Exploring the Gap between Collapsed & Whitened Features in Self-Supervised Learning

Authors: Bobby He, Mete Ozay

ICML 2022 | Conference PDF | Archive PDF | Plain Text | LLM Run Details

Reproducibility Variable Result LLM Response
Research Type Experimental We provide theoretical & empirical evidence highlighting the factors in SSL, like projection layers & regularisation strength, that influence eigenvalue decay rate, & demonstrate that the degree of feature whitening affects generalisation, particularly in label scarce regimes. We use our insights to motivate a novel method, Post-hoc Manipulation of the Principal Axes & Trace (Post Man-Pat), which efficiently post-processes a pretrained encoder to enforce eigenvalue decay rate with power law exponent β, & find that Post Man-Pat delivers improved label efficiency and transferability across a range of SSL methods and encoder architectures.

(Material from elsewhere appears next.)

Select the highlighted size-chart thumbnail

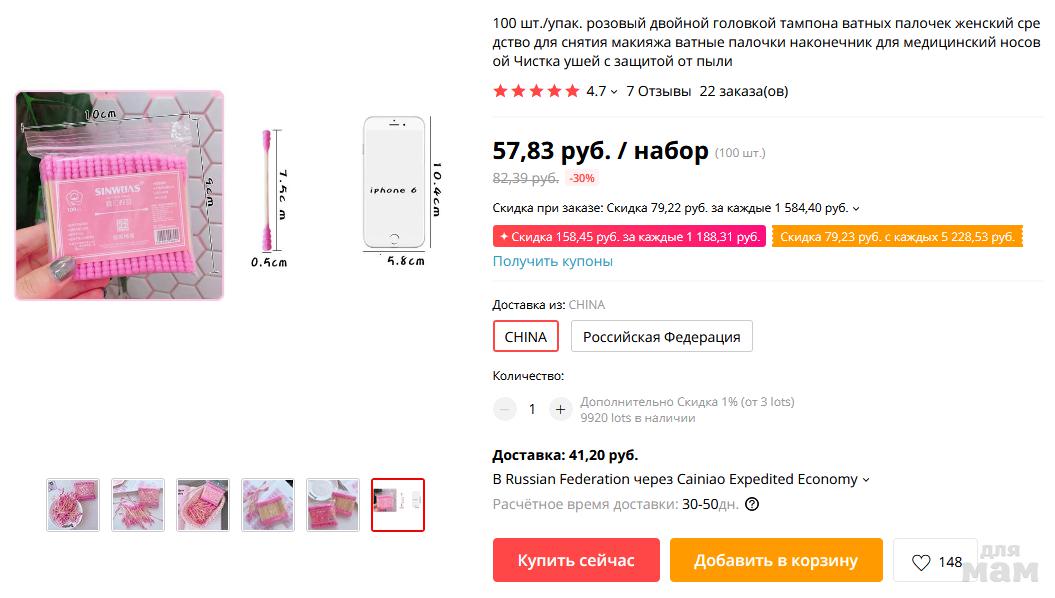pos(398,505)
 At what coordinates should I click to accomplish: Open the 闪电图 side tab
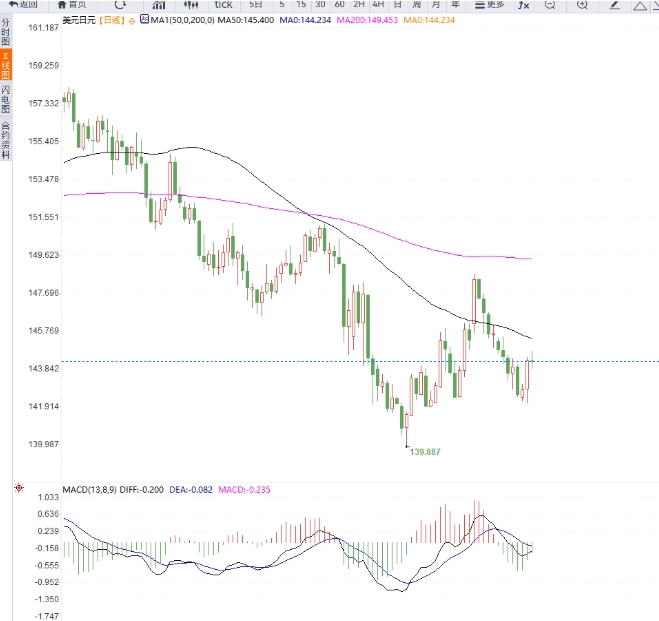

Researcher Affiliation Collaboration 1University of Oxford, 2Samsung Research UK.
Pseudocode Yes Algorithm 1 Py Torch pseudocode for Post Man-Pat (PMP).
Open Source Code No The paper mentions using existing open-source codebases for baselines and pretrained models (e.g., Sim CLR, Barlow Twins, Sw AV implementations and checkpoints from VISSL library's model zoo), but it does not state that the code for its own proposed method, Post Man-Pat (PMP), is publicly available or provide a link to its implementation.

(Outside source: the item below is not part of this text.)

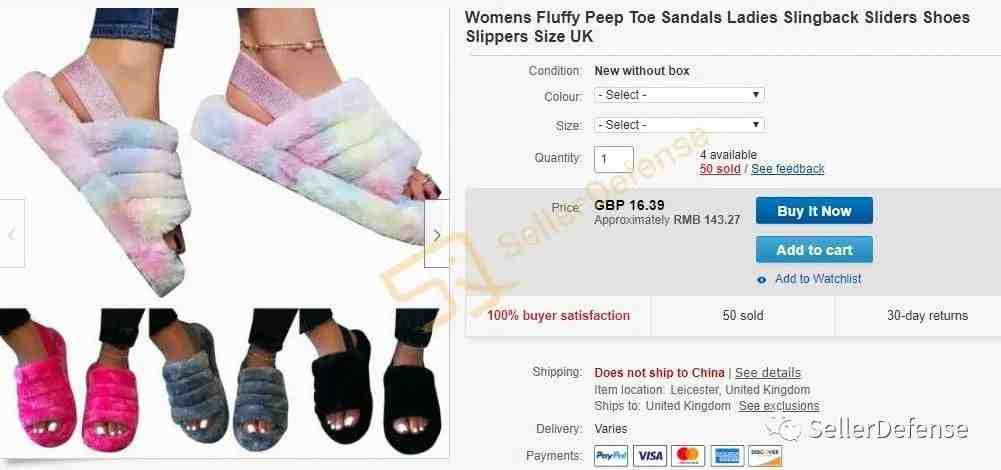The image size is (1001, 470).
Task: Click the PayPal payment icon
Action: pyautogui.click(x=611, y=456)

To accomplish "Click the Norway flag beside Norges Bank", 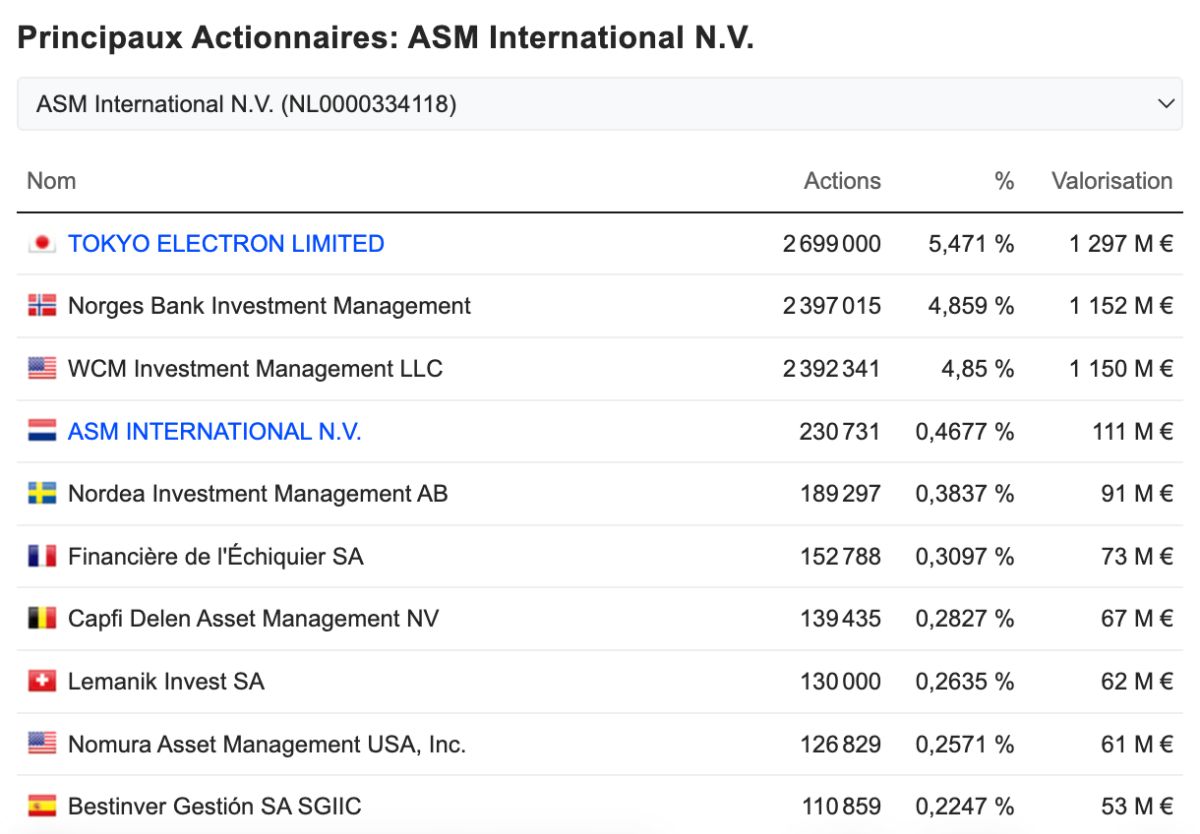I will (42, 306).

Open Datasets Yes In Figure 4, we compare various Res Net-18 trained with Barlow Twins on CIFAR-10...Our Image Net-1K implementation was based off the official Barlow Twins (Zbontar et al., 2021) implemtation3...STL-10 analysis Figure 7 is akin to Figure 4, but trained with Barlow Twins on STL-10 dataset...Table 2. Transfer Learning: Comparison of top-1 test accuracies (%) for PMP and LP across SSL methods and transfer datasets...CIFAR100 (Krizhevsky, 2009), Stanford Cars (Krause et al., 2013) and Oxford 102 Flowers (Nilsback & Zisserman, 2008)
Dataset Splits Yes We use a validation split from the accessible training labels to tune hyperparameters for all evaluation schemes, c.f. Appendix C. ...For any given set of labelled data, we split the data into 4:1 splits for the 1% or 10% labelled-data setting, or 2:1 splits for the 0.3% labelled-data setting (as in the 0.3% setting we have only 3 labels per class). Splits were chosen uniformly at random so that each class had an equal number of examples in the larger split, which was then used for training. Top-1 accuracy on the smaller split was used for hyperparameter tuning.
Hardware Specification No The paper does not explicitly describe the specific hardware used (e.g., GPU models, CPU models, memory specifications) for running its experiments. It mentions model architectures like ResNet-18, ResNet-50, and ViT-B/16 but not the underlying hardware.
Software Dependencies No The paper mentions software like 'PyTorch' and 'Torchvision Py Torch library (Paszke et al., 2019)' and 'VISSL library’s (Goyal et al., 2021) model zoo', but it does not specify concrete version numbers for these software components, which is required for reproducible description.
Experiment Setup Yes In Appendix C, titled 'Experimental Details', the paper provides specific details regarding the training procedure and hyperparameters. For instance, in C.1: 'All networks were trained with SGD loss for 100 epochs with weight decay 0.0004, momentum 0.9 & a cosine annealed learning rate...Learning rate was 0.32 for Sim CLR & 0.25 for Barlow Twins, with ρ = 0.01.' C.4 further details: 'In all linear evaluation schemes...we train the classifier for 100 epochs using SGD & momentum 0.9, with a cosine annealed learning rate starting at 0.1, with weight decay tuned in all cases'.